◆ **EXCERPTED PASSAGE**:
== Segment start ==
The Pacific white shrimp, Litopenaeus vannamei (Boone, 1931), one of the most important farming shrimp species in the last decade, occupies a vital position in aquaculture industry. However, basic nutritional data such as protein requirement, P/E ratio, vitamins, and minerals in diets for the shrimp have not been fully established. The nutritional study in shrimp is generally complicated by the difficulties associated with making water-stable experimental diet. Crustaceans including shrimp shred their food particles prior to ingestion, which leads to rapid leaching and thereby makes their food consumption measurements very difficult Wilson 2002.
== Segment end ==
◆ **STORED DATA**:
== Segment start ==
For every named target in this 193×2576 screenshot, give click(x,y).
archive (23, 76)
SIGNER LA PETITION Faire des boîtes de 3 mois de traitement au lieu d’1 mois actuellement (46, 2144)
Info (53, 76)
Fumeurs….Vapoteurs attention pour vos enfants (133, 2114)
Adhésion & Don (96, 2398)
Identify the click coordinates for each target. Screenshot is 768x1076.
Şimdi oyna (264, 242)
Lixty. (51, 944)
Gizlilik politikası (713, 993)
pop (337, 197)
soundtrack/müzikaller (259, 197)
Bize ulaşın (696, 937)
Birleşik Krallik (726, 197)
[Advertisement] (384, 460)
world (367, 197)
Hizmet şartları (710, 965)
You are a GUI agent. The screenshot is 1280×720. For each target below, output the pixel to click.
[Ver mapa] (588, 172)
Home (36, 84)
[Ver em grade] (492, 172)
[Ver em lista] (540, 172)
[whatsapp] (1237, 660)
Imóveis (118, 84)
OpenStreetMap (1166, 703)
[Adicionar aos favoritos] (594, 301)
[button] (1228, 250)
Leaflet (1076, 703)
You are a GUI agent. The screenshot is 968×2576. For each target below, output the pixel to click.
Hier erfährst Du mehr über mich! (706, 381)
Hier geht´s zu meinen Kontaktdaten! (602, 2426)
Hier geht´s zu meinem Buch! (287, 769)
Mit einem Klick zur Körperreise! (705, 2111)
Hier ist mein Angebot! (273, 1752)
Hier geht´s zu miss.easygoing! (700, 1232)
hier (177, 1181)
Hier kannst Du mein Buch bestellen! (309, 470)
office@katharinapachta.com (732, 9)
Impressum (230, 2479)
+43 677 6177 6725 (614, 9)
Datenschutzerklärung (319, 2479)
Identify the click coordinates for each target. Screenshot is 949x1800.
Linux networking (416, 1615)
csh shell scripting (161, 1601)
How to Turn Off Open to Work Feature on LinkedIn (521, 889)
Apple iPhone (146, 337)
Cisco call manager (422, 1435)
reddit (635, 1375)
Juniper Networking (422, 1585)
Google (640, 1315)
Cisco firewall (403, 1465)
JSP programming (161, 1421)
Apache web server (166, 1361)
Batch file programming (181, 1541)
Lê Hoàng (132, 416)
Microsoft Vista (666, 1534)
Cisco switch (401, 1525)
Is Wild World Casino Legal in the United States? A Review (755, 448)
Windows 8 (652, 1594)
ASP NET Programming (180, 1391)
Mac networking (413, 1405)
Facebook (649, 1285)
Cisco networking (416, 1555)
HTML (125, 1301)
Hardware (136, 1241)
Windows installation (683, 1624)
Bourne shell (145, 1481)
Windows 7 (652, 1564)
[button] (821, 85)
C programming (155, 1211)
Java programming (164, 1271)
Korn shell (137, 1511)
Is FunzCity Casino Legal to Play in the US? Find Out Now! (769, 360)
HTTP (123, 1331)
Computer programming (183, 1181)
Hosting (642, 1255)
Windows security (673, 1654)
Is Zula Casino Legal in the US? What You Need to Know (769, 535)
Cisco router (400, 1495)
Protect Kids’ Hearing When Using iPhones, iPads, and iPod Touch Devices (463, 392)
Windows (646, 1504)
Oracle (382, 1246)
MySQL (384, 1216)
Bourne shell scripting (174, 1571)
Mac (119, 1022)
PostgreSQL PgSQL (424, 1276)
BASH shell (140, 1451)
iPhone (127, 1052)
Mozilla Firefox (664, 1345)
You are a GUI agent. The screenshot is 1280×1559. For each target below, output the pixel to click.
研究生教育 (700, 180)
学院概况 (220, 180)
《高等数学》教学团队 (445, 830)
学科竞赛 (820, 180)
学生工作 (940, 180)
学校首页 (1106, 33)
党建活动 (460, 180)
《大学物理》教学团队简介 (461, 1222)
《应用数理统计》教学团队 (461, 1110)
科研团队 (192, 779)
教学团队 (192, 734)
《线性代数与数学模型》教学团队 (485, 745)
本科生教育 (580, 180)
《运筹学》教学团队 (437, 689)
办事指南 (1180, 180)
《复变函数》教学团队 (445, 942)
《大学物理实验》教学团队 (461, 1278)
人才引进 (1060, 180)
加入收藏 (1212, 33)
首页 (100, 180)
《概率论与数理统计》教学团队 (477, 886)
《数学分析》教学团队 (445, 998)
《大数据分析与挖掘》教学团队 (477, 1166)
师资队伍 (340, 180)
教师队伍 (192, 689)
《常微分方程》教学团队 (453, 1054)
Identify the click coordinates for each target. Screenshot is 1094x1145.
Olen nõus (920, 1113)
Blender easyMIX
== Segment end ==
◆ **PROBLEM DETAILS**: According to the passage on shrimp nutrition, what generally complicates nutritional study in shrimp?

◆ **PROBLEM SOLUTION**: The difficulty of making a water-stable experimental diet.